The word “believe” has been projected in big letters up St John’s Beacon just behind the Playhouse. It’s a reference to the central theme of Miracle on 34th Street: the idea that when it comes to Santa Claus, faith is more fulfilling than scepticism. Isn’t the world a better place, the show seems to say, for people believing in goodness and generosity? The philosophy is championed by Tim Parker’s avuncular Kris Kringle, cheerfully asserting his claim to be the real Father Christmas as he takes over the grotto in Macy’s department store. The management will believe in him only for as long as he turns a profit. Every wide-eyed child knows better.
At the other end of the scale is Caitlin Berry’s Doris Walker, Kringle’s employer. She’s a tough nut to crack, hard-nosed in business but also hard-bitten in love.
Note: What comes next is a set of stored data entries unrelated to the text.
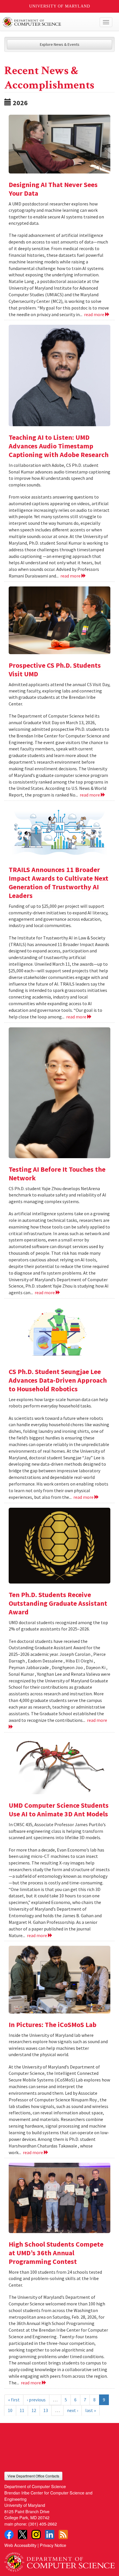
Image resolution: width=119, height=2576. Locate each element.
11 (22, 2410)
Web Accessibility (20, 2545)
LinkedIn (49, 2534)
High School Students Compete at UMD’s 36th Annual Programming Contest (56, 2253)
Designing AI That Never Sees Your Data (53, 189)
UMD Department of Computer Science (48, 22)
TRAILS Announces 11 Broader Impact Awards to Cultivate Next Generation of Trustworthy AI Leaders (58, 882)
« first (14, 2400)
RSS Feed (63, 2534)
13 (45, 2410)
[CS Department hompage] (59, 2560)
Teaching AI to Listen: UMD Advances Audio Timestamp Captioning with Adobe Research (59, 446)
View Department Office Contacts (33, 2475)
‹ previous (36, 2400)
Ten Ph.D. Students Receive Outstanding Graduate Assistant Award (58, 1603)
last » (90, 2410)
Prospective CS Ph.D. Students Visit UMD (55, 669)
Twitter (22, 2534)
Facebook (9, 2534)
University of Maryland (59, 6)
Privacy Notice (53, 2545)
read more (94, 314)
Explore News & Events (59, 44)
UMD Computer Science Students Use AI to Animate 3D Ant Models (59, 1809)
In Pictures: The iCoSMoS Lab (52, 2024)
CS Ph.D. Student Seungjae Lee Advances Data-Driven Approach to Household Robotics (58, 1380)
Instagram (36, 2534)
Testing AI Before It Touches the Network (57, 1173)
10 (10, 2410)
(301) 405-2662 (42, 2524)
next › (72, 2410)
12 (33, 2410)
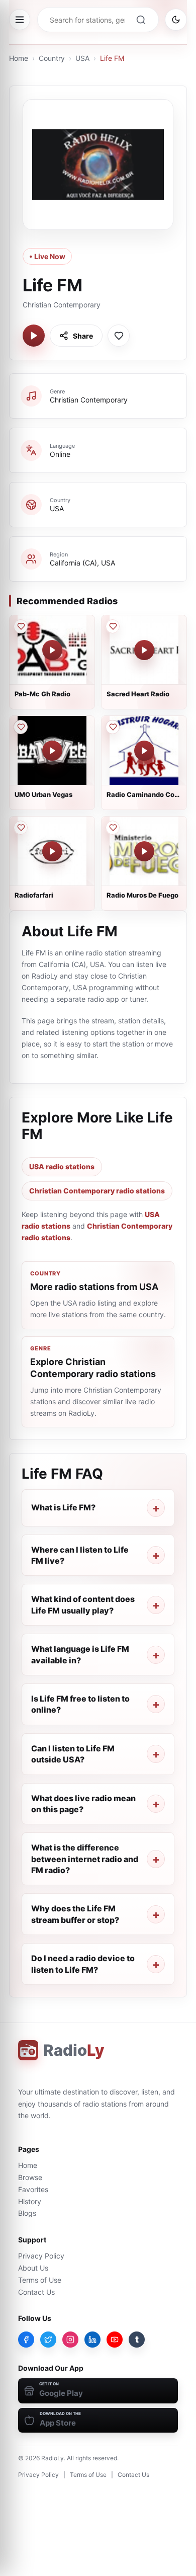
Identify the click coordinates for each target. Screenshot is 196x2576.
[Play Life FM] (34, 336)
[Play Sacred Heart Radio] (144, 650)
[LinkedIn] (92, 2339)
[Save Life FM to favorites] (119, 336)
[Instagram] (70, 2339)
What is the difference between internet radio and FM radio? (84, 1858)
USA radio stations (61, 1166)
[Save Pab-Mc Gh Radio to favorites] (21, 626)
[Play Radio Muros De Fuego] (144, 851)
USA (82, 58)
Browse (30, 2177)
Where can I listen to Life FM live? (80, 1555)
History (29, 2201)
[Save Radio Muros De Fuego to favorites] (113, 828)
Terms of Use (39, 2280)
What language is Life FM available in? (80, 1654)
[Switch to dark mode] (176, 20)
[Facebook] (26, 2339)
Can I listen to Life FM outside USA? (73, 1753)
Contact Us (36, 2292)
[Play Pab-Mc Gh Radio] (52, 650)
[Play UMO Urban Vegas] (52, 751)
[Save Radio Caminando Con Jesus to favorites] (113, 727)
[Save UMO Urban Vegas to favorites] (21, 727)
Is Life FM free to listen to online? (80, 1704)
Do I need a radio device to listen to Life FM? (83, 1963)
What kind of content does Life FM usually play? (83, 1604)
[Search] (140, 19)
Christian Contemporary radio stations (97, 1190)
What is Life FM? (63, 1507)
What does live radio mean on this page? (83, 1803)
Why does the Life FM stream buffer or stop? (75, 1913)
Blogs (27, 2213)
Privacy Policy (41, 2255)
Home (18, 58)
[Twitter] (48, 2339)
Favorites (33, 2189)
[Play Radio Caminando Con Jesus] (144, 751)
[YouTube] (115, 2339)
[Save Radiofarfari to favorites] (21, 828)
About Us (33, 2268)
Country (52, 58)
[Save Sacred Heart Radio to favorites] (113, 626)
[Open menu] (19, 19)
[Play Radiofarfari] (52, 851)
Having been abandoned by her husband, she has as little capacity to believe in romance as she has to believe in the imagination. She brings up her daughter with appropriate rigour – cue a severe Maddison Thew, alternating with Emma Kennedy-Rose as Susan, whose childlike sense of wonder eventually wins out.
The greater leap of faith, however, is to believe Meredith Willson’s musical has much going for it. We should be grateful the show is based on George Seaton’s 1947 movie and not the insipid 1990s remake, but as musicals go, it is in the second division. With the exception of It’s Beginning to Look a Lot Like Christmas, it has a forgettable and inconsequential score, while its blustery Broadway sense of humour distracts from the story’s essential seriousness. Nor is it helped by its sexual politics: maybe the first kiss between Doris and Stuart Reid’s Fred Gailey isn’t quite the assault it seems, but a song asserting a woman will always “forget her gloves” in her ditzy attempt to get ready reflects badly on the leading man.
Yet director Gemma Bodinetz’s hard-working cast hold on to their faith. They sing with enough gusto and dance with enough vigour to create, if not a miracle, then at least a good-hearted blast of festive cheer.
At the Playhouse, Liverpool, until 4 January.